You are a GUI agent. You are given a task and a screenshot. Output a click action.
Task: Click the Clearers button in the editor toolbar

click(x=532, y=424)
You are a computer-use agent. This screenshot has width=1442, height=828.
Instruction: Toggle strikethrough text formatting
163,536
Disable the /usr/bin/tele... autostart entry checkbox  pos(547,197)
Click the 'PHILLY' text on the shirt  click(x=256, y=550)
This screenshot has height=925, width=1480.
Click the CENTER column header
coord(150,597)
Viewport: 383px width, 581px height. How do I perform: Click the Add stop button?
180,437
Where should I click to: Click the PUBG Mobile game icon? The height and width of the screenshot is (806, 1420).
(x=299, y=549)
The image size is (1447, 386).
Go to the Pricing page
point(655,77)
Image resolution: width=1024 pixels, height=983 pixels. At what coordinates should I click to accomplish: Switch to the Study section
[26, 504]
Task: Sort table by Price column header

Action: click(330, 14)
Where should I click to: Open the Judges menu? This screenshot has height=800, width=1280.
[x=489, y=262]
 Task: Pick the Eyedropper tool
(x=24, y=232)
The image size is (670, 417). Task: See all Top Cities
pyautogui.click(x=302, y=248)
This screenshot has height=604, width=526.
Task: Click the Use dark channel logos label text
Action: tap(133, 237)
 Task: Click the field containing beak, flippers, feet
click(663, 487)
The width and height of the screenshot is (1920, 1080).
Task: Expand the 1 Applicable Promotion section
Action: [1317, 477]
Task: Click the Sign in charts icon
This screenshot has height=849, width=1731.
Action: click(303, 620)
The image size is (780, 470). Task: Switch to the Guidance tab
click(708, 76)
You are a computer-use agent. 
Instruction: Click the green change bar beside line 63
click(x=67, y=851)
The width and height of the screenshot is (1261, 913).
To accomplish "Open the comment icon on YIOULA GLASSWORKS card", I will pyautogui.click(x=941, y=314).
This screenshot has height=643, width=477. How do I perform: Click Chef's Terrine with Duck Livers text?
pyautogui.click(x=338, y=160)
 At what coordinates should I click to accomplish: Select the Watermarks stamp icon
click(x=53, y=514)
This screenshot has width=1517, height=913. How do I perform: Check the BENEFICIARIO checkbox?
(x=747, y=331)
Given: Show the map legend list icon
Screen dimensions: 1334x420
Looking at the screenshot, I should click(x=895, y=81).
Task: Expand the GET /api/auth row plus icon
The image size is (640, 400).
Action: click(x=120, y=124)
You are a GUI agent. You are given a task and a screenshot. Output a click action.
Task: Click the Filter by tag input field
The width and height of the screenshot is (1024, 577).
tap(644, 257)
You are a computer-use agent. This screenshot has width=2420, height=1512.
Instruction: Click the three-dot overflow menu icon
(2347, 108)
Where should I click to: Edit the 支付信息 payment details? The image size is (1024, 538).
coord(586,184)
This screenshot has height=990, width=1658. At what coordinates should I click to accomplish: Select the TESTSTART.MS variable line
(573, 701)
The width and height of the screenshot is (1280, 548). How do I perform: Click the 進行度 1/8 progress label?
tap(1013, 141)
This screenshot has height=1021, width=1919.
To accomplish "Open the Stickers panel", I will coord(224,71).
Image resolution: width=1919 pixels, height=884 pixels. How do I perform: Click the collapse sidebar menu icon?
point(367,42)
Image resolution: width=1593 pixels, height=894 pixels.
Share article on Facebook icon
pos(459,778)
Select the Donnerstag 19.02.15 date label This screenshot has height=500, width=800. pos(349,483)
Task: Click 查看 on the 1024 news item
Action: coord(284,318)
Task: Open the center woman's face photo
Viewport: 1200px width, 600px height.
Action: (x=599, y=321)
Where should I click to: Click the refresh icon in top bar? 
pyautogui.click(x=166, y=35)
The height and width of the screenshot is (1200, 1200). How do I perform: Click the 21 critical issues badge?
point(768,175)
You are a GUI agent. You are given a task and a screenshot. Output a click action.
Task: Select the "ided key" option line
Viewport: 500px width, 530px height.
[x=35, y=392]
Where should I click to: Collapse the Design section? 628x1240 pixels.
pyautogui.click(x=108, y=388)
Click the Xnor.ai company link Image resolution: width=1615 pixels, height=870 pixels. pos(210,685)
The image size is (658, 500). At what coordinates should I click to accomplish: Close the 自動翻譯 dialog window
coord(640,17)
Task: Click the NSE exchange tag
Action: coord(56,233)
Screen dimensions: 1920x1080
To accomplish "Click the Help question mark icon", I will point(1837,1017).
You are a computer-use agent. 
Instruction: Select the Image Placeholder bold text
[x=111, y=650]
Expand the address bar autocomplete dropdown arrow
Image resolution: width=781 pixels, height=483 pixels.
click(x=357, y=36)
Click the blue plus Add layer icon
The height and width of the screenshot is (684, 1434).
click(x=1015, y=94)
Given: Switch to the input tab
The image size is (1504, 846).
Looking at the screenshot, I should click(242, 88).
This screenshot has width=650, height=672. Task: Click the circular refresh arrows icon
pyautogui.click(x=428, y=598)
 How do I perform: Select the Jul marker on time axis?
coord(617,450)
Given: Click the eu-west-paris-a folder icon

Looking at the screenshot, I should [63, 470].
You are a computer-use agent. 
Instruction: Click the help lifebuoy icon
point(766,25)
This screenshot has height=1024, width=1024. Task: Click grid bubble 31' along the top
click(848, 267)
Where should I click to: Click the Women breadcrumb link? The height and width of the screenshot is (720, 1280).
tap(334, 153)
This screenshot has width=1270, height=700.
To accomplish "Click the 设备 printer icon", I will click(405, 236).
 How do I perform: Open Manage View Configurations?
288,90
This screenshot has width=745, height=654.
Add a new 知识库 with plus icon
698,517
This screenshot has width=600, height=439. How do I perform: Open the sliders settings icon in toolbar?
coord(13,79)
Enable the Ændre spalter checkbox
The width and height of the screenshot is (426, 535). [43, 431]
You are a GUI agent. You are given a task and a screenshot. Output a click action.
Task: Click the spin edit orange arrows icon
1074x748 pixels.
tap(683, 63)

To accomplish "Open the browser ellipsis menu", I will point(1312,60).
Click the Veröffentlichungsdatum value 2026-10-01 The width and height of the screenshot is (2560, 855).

## Directions
The reply should hold only the lines of the listing above starting at the line containing "The width and height of the screenshot is (1261, 913)." and ending at the line containing "Given: Show the map legend list icon", exactly as written.

## Reply to the exercise
The width and height of the screenshot is (1261, 913).
To accomplish "Open the comment icon on YIOULA GLASSWORKS card", I will pyautogui.click(x=941, y=314).
This screenshot has height=643, width=477. How do I perform: Click Chef's Terrine with Duck Livers text?
pyautogui.click(x=338, y=160)
 At what coordinates should I click to accomplish: Select the Watermarks stamp icon
click(x=53, y=514)
This screenshot has width=1517, height=913. How do I perform: Check the BENEFICIARIO checkbox?
(x=747, y=331)
Given: Show the map legend list icon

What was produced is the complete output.